--- Problem description ---
Lay out every line of the records below as a JSON list of strings, one string per line, skipping blank lines.

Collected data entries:
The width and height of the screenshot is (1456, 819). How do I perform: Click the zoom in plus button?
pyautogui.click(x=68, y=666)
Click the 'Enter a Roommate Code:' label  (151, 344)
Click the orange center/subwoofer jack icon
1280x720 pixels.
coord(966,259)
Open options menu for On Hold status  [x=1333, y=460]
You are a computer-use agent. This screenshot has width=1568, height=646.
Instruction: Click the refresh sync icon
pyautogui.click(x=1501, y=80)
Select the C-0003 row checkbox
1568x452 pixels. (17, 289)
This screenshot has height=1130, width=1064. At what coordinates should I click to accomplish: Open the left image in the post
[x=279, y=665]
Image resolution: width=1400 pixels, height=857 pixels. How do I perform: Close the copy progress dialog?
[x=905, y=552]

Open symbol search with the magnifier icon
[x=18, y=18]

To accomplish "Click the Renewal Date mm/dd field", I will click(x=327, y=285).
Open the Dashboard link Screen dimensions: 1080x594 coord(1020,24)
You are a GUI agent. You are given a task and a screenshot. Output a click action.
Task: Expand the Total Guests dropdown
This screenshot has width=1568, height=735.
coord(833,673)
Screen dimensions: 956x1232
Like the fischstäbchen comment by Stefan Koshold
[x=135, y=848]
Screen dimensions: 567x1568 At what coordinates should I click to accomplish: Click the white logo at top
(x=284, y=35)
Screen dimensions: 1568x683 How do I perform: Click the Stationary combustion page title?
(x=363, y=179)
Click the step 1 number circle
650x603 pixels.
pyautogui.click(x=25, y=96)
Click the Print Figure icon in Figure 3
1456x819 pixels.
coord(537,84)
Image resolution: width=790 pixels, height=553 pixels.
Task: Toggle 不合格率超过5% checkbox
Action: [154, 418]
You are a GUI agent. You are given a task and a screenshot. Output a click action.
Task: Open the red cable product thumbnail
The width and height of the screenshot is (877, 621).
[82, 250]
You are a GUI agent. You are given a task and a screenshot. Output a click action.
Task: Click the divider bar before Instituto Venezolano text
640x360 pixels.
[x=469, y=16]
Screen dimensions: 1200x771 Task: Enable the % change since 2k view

--- Full response ---
[
  "The width and height of the screenshot is (1456, 819). How do I perform: Click the zoom in plus button?",
  "pyautogui.click(x=68, y=666)",
  "Click the 'Enter a Roommate Code:' label  (151, 344)",
  "Click the orange center/subwoofer jack icon",
  "1280x720 pixels.",
  "coord(966,259)",
  "Open options menu for On Hold status  [x=1333, y=460]",
  "You are a computer-use agent. This screenshot has width=1568, height=646.",
  "Instruction: Click the refresh sync icon",
  "pyautogui.click(x=1501, y=80)",
  "Select the C-0003 row checkbox",
  "1568x452 pixels. (17, 289)",
  "This screenshot has height=1130, width=1064. At what coordinates should I click to accomplish: Open the left image in the post",
  "[x=279, y=665]",
  "Image resolution: width=1400 pixels, height=857 pixels. How do I perform: Close the copy progress dialog?",
  "[x=905, y=552]",
  "Open symbol search with the magnifier icon",
  "[x=18, y=18]",
  "To accomplish \"Click the Renewal Date mm/dd field\", I will click(x=327, y=285).",
  "Open the Dashboard link Screen dimensions: 1080x594 coord(1020,24)",
  "You are a GUI agent. You are given a task and a screenshot. Output a click action.",
  "Task: Expand the Total Guests dropdown",
  "This screenshot has width=1568, height=735.",
  "coord(833,673)",
  "Screen dimensions: 956x1232",
  "Like the fischstäbchen comment by Stefan Koshold",
  "[x=135, y=848]",
  "Screen dimensions: 567x1568 At what coordinates should I click to accomplish: Click the white logo at top",
  "(x=284, y=35)",
  "Screen dimensions: 1568x683 How do I perform: Click the Stationary combustion page title?",
  "(x=363, y=179)",
  "Click the step 1 number circle",
  "650x603 pixels.",
  "pyautogui.click(x=25, y=96)",
  "Click the Print Figure icon in Figure 3",
  "1456x819 pixels.",
  "coord(537,84)",
  "Image resolution: width=790 pixels, height=553 pixels.",
  "Task: Toggle 不合格率超过5% checkbox",
  "Action: [154, 418]",
  "You are a GUI agent. You are given a task and a screenshot. Output a click action.",
  "Task: Open the red cable product thumbnail",
  "The width and height of the screenshot is (877, 621).",
  "[82, 250]",
  "You are a GUI agent. You are given a task and a screenshot. Output a click action.",
  "Task: Click the divider bar before Instituto Venezolano text",
  "640x360 pixels.",
  "[x=469, y=16]",
  "Screen dimensions: 1200x771 Task: Enable the % change since 2k view"
]